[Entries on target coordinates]
········

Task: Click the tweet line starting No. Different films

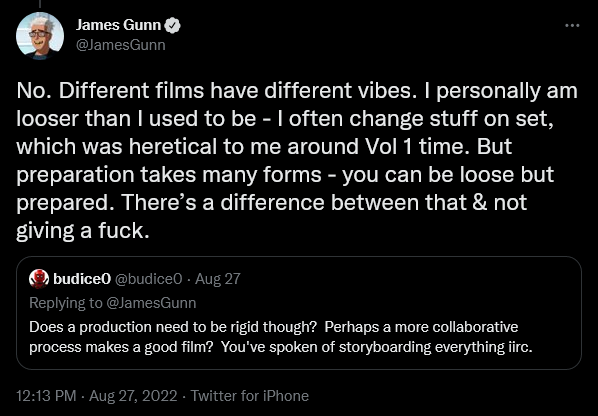Action: pyautogui.click(x=297, y=91)
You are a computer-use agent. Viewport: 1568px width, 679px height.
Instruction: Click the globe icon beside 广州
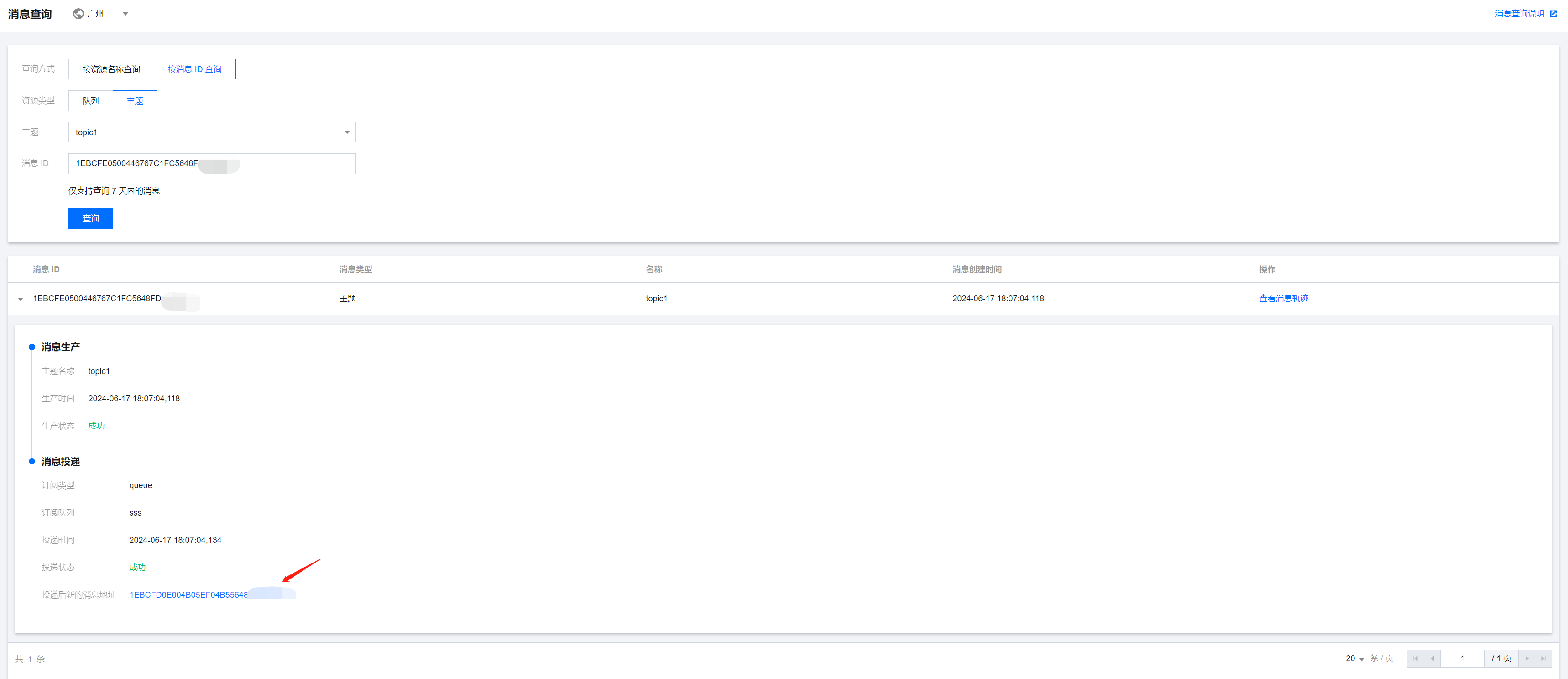(78, 13)
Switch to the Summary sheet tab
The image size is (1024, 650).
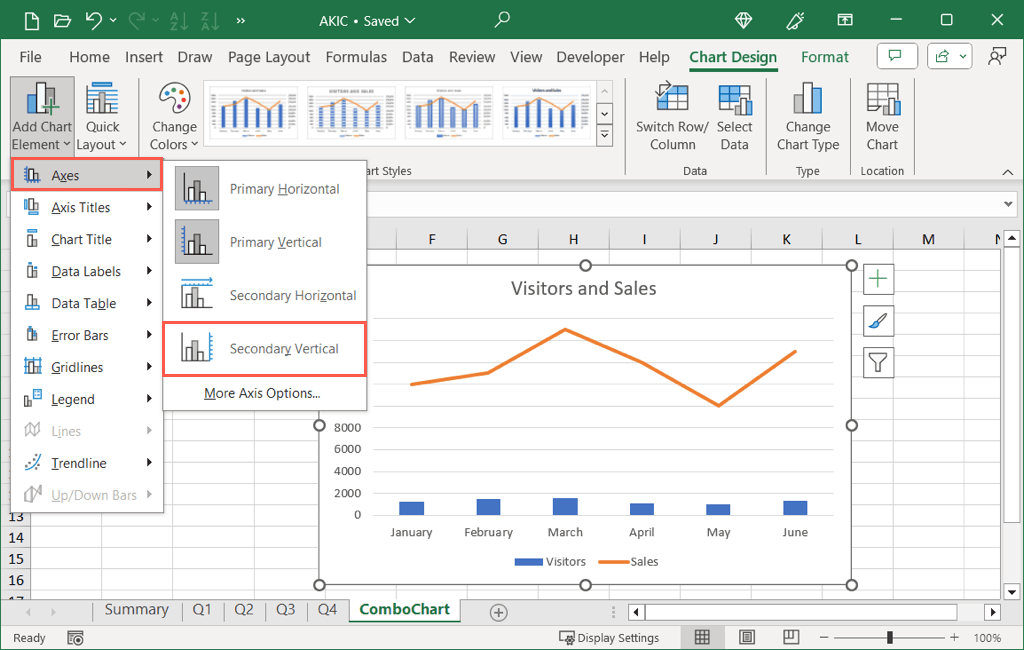click(136, 610)
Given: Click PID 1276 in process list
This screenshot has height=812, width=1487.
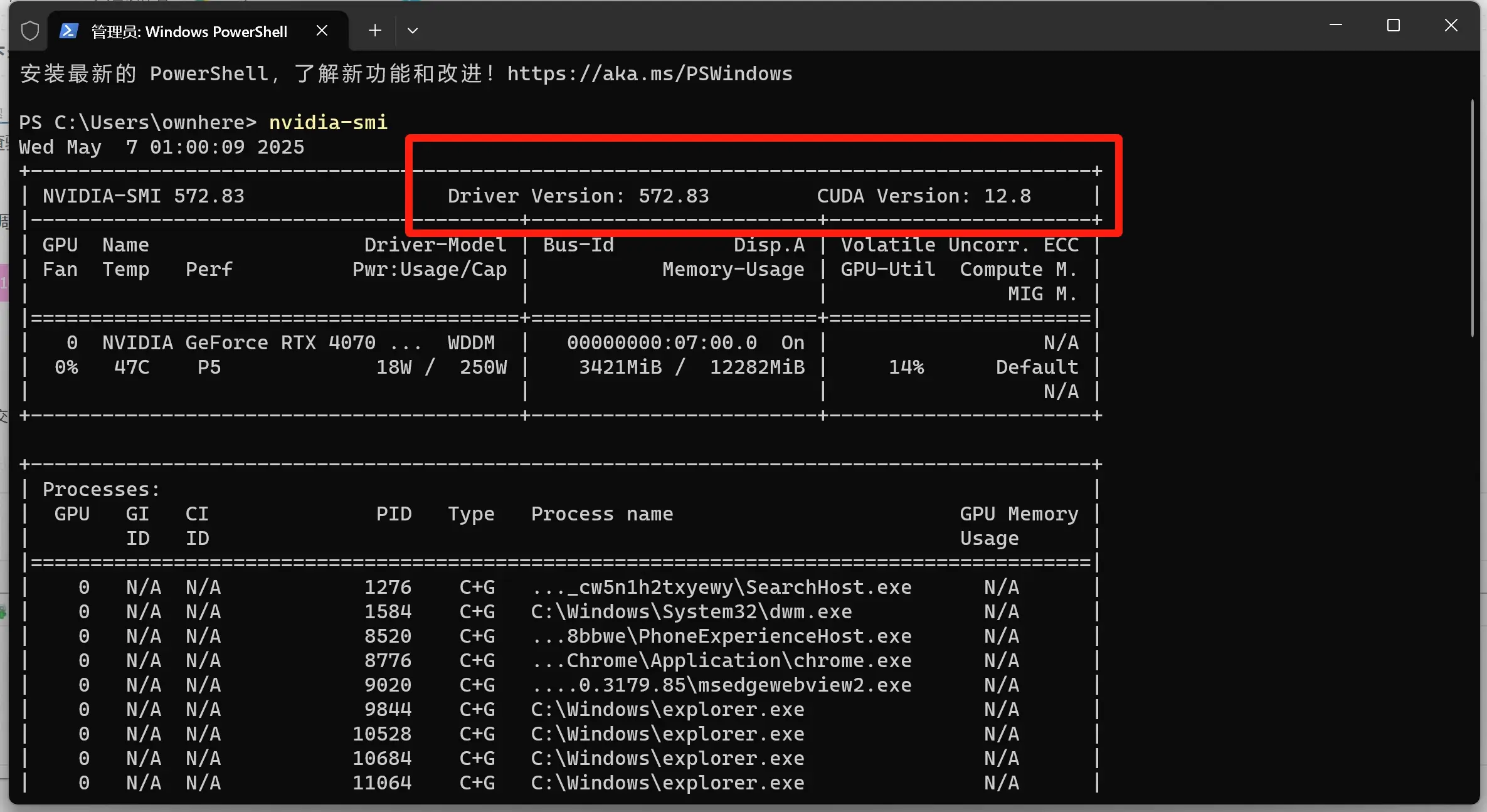Looking at the screenshot, I should pos(388,588).
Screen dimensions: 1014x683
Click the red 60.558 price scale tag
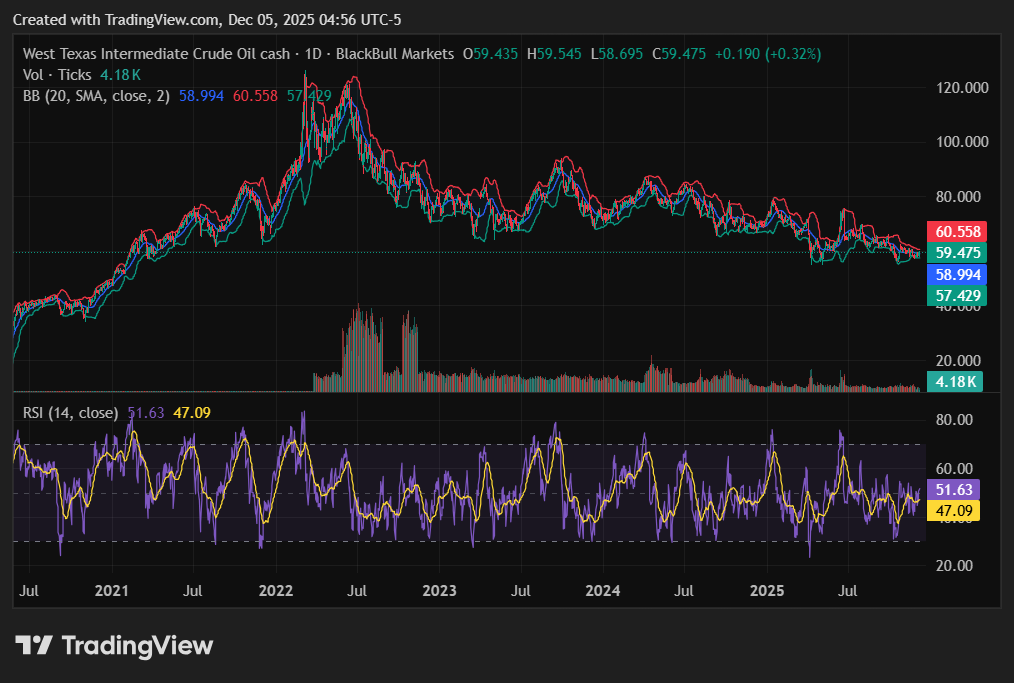pyautogui.click(x=957, y=231)
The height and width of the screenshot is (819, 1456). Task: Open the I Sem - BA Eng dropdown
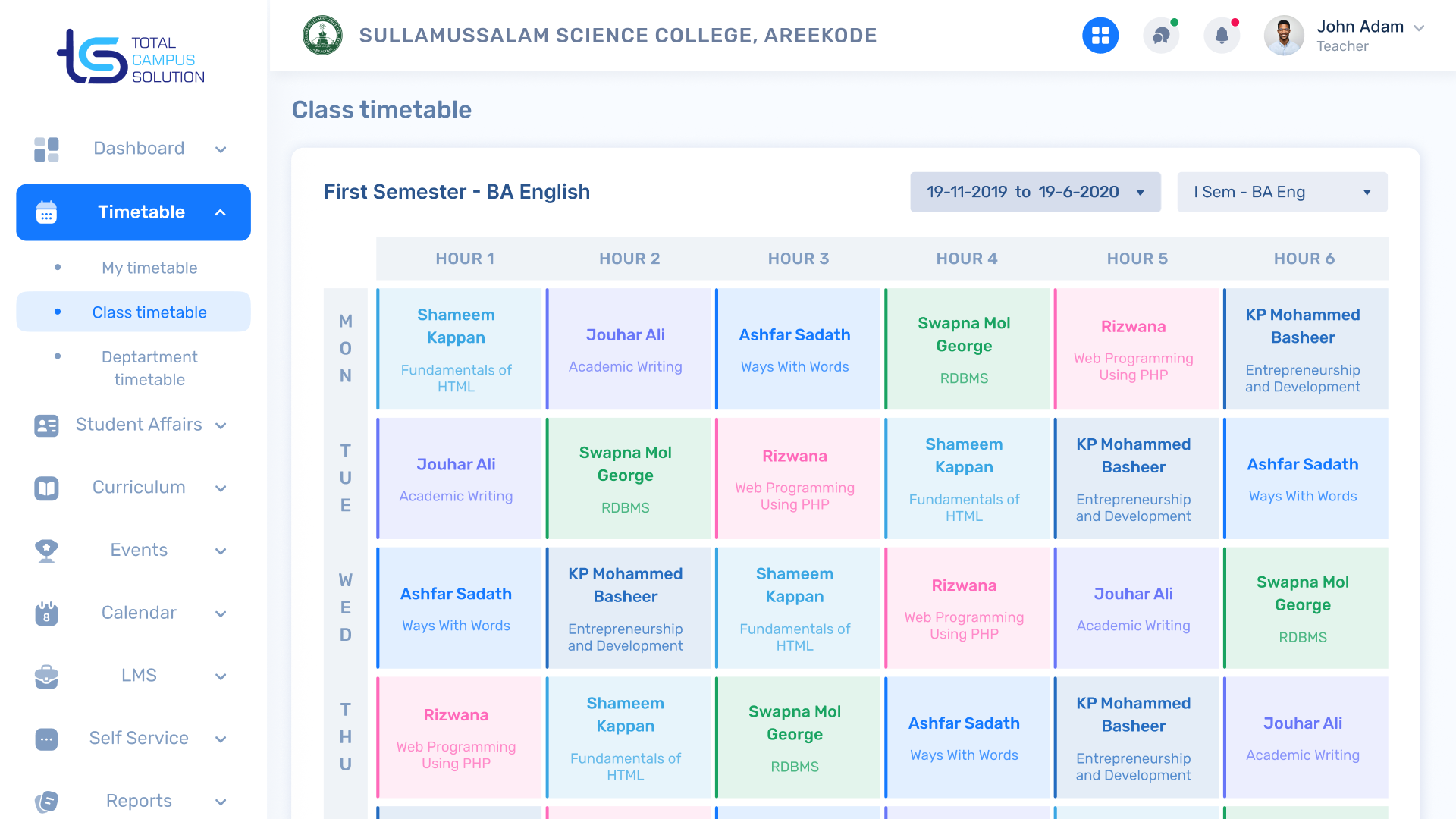[1282, 193]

········

** TASK GOAL **
Repeat the text of every entry in the listing word for word, leaving out the pictures.

** FINISHED TASK **
Task: Click the tweet line starting No. Different films

Action: pyautogui.click(x=297, y=91)
You are a computer-use agent. Viewport: 1568px width, 679px height.
Instruction: Click the globe icon beside 广州
(78, 13)
Switch to the Summary sheet tab
The image size is (1024, 650).
click(136, 610)
Given: Click PID 1276 in process list
This screenshot has height=812, width=1487.
Looking at the screenshot, I should pos(388,588).
Screen dimensions: 1014x683
Click the red 60.558 price scale tag
pyautogui.click(x=957, y=231)
The height and width of the screenshot is (819, 1456). Task: Open the I Sem - BA Eng dropdown
[1282, 193]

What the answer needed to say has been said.